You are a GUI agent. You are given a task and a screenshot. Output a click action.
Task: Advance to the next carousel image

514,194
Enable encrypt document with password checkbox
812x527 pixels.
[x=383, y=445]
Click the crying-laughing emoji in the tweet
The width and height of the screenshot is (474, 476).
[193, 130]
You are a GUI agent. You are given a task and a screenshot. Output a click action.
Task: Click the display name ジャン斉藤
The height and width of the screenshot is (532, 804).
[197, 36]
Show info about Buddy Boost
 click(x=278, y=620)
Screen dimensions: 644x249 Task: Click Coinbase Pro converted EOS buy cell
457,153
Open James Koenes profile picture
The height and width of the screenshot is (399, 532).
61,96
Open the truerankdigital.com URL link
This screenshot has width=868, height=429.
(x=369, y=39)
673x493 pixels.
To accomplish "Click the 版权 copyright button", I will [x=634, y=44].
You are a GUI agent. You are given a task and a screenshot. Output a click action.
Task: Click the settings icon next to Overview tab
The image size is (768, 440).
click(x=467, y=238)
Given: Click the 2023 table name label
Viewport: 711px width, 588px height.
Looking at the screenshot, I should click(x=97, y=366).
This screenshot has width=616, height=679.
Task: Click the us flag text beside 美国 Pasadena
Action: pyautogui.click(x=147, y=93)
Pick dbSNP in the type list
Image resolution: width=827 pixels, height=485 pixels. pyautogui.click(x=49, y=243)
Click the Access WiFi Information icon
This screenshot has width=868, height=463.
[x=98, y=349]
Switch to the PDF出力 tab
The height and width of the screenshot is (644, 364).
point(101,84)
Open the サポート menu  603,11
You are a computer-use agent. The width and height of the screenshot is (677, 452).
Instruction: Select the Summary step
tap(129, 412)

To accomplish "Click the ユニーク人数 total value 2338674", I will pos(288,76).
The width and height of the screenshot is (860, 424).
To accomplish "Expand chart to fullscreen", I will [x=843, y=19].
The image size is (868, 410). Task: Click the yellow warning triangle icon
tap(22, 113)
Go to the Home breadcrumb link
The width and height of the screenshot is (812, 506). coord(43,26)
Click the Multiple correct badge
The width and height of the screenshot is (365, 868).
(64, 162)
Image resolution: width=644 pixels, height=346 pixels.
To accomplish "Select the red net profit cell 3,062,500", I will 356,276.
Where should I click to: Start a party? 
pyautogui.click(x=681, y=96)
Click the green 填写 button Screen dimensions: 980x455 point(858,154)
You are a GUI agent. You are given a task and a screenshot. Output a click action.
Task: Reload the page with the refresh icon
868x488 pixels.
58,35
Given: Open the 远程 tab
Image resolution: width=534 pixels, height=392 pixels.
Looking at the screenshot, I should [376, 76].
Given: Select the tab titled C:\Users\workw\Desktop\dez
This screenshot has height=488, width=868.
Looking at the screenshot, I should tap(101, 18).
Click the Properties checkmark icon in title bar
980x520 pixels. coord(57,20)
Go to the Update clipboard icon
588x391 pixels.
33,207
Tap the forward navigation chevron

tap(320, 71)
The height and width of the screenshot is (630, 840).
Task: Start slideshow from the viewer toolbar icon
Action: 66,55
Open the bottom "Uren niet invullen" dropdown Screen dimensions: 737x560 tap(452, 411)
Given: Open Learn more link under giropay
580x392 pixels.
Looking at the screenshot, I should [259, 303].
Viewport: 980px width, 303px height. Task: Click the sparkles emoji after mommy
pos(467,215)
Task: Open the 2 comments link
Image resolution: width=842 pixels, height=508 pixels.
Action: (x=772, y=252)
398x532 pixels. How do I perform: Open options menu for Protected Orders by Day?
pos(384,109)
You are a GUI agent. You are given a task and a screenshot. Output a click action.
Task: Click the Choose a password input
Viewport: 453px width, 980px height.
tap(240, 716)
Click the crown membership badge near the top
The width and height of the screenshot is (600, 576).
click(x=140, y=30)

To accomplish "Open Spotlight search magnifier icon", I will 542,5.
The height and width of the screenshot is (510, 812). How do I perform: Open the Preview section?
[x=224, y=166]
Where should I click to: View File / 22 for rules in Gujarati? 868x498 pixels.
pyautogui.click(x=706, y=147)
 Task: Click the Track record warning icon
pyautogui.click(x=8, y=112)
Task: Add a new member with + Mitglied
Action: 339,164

**********

WORK ORDER: Beginning with the line that contains "868x488 pixels.", retype every remaining line of the listing exactly, ending with the last one.

TASK RESPONSE:
868x488 pixels.
58,35
Given: Open the 远程 tab
Image resolution: width=534 pixels, height=392 pixels.
Looking at the screenshot, I should [376, 76].
Given: Select the tab titled C:\Users\workw\Desktop\dez
This screenshot has height=488, width=868.
Looking at the screenshot, I should tap(101, 18).
Click the Properties checkmark icon in title bar
980x520 pixels. coord(57,20)
Go to the Update clipboard icon
588x391 pixels.
33,207
Tap the forward navigation chevron

tap(320, 71)
The height and width of the screenshot is (630, 840).
Task: Start slideshow from the viewer toolbar icon
Action: 66,55
Open the bottom "Uren niet invullen" dropdown Screen dimensions: 737x560 tap(452, 411)
Given: Open Learn more link under giropay
580x392 pixels.
Looking at the screenshot, I should [259, 303].
Viewport: 980px width, 303px height. Task: Click the sparkles emoji after mommy
pos(467,215)
Task: Open the 2 comments link
Image resolution: width=842 pixels, height=508 pixels.
Action: (x=772, y=252)
398x532 pixels. How do I perform: Open options menu for Protected Orders by Day?
pos(384,109)
You are a GUI agent. You are given a task and a screenshot. Output a click action.
Task: Click the Choose a password input
Viewport: 453px width, 980px height.
tap(240, 716)
Click the crown membership badge near the top
The width and height of the screenshot is (600, 576).
click(x=140, y=30)

To accomplish "Open Spotlight search magnifier icon", I will 542,5.
The height and width of the screenshot is (510, 812). How do I perform: Open the Preview section?
[x=224, y=166]
Where should I click to: View File / 22 for rules in Gujarati? 868x498 pixels.
pyautogui.click(x=706, y=147)
 Task: Click the Track record warning icon
pyautogui.click(x=8, y=112)
Task: Add a new member with + Mitglied
Action: 339,164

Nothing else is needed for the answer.